** WHAT THE EXERCISE ASKS **
How many lines in the listing below contain the string "sidebar"? Say only the number.

==========

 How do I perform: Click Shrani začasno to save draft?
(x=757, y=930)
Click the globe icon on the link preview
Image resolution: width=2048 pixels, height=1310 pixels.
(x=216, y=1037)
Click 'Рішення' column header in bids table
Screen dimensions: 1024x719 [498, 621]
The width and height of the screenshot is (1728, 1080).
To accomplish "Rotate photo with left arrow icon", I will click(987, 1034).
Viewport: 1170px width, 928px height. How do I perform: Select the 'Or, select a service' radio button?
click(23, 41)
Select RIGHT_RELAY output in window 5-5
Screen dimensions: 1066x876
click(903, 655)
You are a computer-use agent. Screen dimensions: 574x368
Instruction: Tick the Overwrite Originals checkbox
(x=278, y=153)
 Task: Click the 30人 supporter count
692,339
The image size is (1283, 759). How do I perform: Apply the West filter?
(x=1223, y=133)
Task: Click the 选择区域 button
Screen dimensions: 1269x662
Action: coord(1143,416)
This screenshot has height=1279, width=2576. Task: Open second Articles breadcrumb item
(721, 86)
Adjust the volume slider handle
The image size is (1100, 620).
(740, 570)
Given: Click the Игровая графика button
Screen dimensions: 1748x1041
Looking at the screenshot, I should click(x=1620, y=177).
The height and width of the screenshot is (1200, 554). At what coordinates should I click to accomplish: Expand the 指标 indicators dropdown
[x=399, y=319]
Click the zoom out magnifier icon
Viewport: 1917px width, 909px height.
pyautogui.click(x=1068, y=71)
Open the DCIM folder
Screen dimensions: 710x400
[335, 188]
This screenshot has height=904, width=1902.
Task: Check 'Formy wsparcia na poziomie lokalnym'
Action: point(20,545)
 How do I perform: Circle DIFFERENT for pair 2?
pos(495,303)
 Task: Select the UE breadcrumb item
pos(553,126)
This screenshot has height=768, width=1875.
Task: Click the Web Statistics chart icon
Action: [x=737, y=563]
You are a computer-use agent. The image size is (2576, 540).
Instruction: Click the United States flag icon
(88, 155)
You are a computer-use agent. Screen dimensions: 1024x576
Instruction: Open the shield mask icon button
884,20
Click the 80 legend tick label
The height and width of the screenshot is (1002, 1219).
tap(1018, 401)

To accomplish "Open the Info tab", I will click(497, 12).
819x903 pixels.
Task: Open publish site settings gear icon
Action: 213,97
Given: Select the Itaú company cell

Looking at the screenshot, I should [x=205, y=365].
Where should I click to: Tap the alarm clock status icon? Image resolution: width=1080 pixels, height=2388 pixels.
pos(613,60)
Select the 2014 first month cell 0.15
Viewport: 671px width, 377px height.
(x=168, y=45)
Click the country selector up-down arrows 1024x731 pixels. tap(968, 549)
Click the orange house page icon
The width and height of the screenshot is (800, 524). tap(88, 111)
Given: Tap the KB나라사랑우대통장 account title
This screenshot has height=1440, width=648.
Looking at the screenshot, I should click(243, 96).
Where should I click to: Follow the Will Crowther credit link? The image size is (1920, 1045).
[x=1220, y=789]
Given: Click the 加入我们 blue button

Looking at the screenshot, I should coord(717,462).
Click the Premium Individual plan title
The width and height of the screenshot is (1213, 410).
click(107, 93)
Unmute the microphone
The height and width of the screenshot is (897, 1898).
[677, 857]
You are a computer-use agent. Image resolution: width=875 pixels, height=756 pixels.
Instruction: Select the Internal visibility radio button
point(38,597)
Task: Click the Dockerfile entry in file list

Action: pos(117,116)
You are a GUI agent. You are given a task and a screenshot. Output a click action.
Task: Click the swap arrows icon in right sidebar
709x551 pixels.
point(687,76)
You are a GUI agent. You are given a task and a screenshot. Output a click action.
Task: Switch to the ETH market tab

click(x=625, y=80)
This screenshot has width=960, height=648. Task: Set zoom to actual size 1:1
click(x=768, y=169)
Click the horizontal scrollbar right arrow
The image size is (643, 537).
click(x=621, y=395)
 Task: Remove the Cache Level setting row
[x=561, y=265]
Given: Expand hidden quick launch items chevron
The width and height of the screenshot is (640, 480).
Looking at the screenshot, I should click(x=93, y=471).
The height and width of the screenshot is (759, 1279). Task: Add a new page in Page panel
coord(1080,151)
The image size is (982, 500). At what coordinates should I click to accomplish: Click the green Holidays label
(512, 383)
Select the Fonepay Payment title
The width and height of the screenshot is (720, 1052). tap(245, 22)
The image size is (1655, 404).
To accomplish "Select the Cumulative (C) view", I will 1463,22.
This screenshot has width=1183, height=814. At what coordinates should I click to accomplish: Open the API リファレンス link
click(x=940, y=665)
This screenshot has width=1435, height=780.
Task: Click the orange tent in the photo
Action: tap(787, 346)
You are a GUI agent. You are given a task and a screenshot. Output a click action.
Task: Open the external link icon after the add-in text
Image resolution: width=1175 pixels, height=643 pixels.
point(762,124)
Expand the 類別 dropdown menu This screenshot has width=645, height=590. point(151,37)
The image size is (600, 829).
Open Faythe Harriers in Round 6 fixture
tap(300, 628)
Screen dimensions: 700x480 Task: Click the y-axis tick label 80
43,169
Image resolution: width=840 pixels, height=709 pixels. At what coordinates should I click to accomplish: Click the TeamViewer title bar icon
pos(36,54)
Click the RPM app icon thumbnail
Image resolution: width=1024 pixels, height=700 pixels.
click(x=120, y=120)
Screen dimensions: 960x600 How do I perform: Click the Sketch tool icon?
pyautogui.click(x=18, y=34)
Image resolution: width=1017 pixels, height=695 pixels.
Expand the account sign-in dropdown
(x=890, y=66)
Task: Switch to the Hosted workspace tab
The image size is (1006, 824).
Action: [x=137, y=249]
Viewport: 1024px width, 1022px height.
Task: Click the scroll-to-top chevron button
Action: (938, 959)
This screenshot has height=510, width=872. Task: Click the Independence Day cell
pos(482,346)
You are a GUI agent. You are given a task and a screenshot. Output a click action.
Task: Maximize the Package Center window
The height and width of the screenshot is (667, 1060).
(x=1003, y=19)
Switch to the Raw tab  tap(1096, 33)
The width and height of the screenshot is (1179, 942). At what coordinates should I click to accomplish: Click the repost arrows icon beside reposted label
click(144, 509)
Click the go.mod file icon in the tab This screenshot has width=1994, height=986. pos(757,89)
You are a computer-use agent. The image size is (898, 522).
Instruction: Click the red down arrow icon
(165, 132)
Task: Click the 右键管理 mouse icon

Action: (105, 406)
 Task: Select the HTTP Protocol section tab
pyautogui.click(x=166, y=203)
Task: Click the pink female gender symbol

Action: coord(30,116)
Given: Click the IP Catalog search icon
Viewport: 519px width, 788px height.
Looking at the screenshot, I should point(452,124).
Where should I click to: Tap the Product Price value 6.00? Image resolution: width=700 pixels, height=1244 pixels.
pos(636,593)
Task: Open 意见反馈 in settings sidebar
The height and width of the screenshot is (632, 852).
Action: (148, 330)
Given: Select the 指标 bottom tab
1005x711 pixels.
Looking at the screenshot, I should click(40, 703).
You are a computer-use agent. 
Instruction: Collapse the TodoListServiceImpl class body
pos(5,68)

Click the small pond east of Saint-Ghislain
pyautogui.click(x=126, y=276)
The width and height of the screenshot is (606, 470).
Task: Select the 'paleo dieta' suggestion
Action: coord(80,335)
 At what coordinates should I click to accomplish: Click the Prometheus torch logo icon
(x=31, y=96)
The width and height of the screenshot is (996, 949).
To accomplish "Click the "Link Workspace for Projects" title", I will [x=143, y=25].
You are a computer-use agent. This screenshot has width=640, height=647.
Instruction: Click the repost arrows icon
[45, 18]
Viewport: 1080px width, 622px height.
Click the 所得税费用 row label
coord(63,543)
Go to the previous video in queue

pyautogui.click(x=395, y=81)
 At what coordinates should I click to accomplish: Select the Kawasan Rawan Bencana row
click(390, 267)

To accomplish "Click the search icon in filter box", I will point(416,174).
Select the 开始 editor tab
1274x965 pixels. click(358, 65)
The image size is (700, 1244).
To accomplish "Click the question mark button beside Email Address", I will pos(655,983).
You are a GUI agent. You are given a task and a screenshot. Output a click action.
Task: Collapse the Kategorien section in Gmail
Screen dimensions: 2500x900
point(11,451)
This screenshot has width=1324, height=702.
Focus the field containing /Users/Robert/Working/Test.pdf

==========

** RESPONSE TO THE TASK **
2